> **Énoncé A**
Convertissez en tableau Markdown, avec les colonnes « Numéro » et « Contenu », la partie des enregistrements qui s'ouvre sur la ligne contenant « トップ (1430, 114) » et se termine à la fin des enregistrements, ces deux bornes comprises et les lignes vides omises.

Arrêter de travailler pour garder son enfant, prendre un temps partiel pour réduire les frais de crèches et aménager du temps pour son enfant, voilà des initiatives qui restent plutôt féminines. Elles ne sont pas sans conséquences, comme l’indique le Baromètre de la Ligue. Une des nombreuses causes du burn-out des mères reste le manque d’implication et de soutien du père dans l’éducation des enfants. Par ailleurs, le manque d’information et la législation actuelle freinent la prise du congé de paternité. 18% des pères ne prennent pas ce congé en 2016, car ils n’y avaient pas droit. Ce sont notamment des indépendants, des demandeurs d’emploi ou des pères au foyer. Le désintérêt arrive en deuxième position avec 17% des pères et même 19% des pères ayant des revenus élevés. Ils sont pourtant de plus en plus nombreux à vouloir le rendre obligatoire (66%), toujours selon le Baromètre de la Ligue des Familles. Le groupe ECOLO a déposé une proposition de loi afin que le congé de paternité passe à 15 jours et surtout, qu’il soit obligatoire. Barbara Trachte, députée bruxelloise estime que « ce caractère obligatoire est essentiel pour le papa ou co-parent. C’est un signe fort pour davantage d’égalité même si 15 jours, cela reste trop peu selon moi. C’est en ce sens qu’il faut aller ». Au lieu de ça, on modifie le système d’indemnisation des femmes « écartées » durant leur grossesse pour les protéger contre certains risques, en exigeant de l’employeur de payer 10% des indemnités. Le but étant soi-disant, d’inciter les employeurs à examiner quelles tâches la femme enceinte serait encore en mesure d’exécuter au sein de l’entreprise et de lui trouver un travail adapté. Comment ne pas y voir une mesure qui découragerait les employeurs à engager des femmes en âge d’avoir des enfants ?

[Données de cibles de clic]
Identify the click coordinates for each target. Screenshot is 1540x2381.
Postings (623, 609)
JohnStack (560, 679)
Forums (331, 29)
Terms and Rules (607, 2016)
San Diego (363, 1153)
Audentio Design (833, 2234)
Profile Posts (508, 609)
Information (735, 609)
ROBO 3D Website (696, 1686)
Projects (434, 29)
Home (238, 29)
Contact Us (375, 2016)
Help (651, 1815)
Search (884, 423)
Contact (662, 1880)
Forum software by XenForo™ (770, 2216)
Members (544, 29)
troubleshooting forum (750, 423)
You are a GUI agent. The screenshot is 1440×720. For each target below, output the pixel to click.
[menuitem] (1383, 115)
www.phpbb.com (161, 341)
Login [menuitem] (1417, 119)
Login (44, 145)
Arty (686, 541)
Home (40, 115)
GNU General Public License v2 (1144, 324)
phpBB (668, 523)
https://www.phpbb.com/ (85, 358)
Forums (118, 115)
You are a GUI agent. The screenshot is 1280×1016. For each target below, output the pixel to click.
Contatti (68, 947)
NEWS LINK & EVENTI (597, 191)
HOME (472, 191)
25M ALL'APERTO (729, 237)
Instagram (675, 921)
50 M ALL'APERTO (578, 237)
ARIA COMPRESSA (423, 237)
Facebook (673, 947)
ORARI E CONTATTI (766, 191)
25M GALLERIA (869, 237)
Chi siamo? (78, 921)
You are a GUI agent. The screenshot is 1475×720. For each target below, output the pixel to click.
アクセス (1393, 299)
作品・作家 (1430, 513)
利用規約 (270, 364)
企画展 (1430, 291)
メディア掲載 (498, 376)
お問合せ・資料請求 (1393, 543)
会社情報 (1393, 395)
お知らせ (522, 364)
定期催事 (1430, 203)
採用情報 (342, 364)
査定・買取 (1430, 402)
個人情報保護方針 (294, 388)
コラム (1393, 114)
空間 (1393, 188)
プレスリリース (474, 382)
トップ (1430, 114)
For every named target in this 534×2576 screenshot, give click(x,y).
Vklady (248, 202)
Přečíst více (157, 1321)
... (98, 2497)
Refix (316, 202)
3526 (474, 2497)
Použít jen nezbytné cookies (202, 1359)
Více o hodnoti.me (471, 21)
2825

> **Énoncé B**
Recopiez intégralement le texte sur le congé de paternité.

> **Réponse A**
| Numéro | Contenu |
|---|---|
| 1 | トップ (1430, 114) |
| 2 | For every named target in this 534×2576 screenshot, give click(x,y). |
| 3 | Vklady (248, 202) |
| 4 | Přečíst více (157, 1321) |
| 5 | ... (98, 2497) |
| 6 | Refix (316, 202) |
| 7 | 3526 (474, 2497) |
| 8 | Použít jen nezbytné cookies (202, 1359) |
| 9 | Více o hodnoti.me (471, 21) |
| 10 | 2825 |

> **Réponse B**
Arrêter de travailler pour garder son enfant, prendre un temps partiel pour réduire les frais de crèches et aménager du temps pour son enfant, voilà des initiatives qui restent plutôt féminines. Elles ne sont pas sans conséquences, comme l’indique le Baromètre de la Ligue. Une des nombreuses causes du burn-out des mères reste le manque d’implication et de soutien du père dans l’éducation des enfants. Par ailleurs, le manque d’information et la législation actuelle freinent la prise du congé de paternité. 18% des pères ne prennent pas ce congé en 2016, car ils n’y avaient pas droit. Ce sont notamment des indépendants, des demandeurs d’emploi ou des pères au foyer. Le désintérêt arrive en deuxième position avec 17% des pères et même 19% des pères ayant des revenus élevés. Ils sont pourtant de plus en plus nombreux à vouloir le rendre obligatoire (66%), toujours selon le Baromètre de la Ligue des Familles. Le groupe ECOLO a déposé une proposition de loi afin que le congé de paternité passe à 15 jours et surtout, qu’il soit obligatoire. Barbara Trachte, députée bruxelloise estime que « ce caractère obligatoire est essentiel pour le papa ou co-parent. C’est un signe fort pour davantage d’égalité même si 15 jours, cela reste trop peu selon moi. C’est en ce sens qu’il faut aller ». Au lieu de ça, on modifie le système d’indemnisation des femmes « écartées » durant leur grossesse pour les protéger contre certains risques, en exigeant de l’employeur de payer 10% des indemnités. Le but étant soi-disant, d’inciter les employeurs à examiner quelles tâches la femme enceinte serait encore en mesure d’exécuter au sein de l’entreprise et de lui trouver un travail adapté. Comment ne pas y voir une mesure qui découragerait les employeurs à engager des femmes en âge d’avoir des enfants ?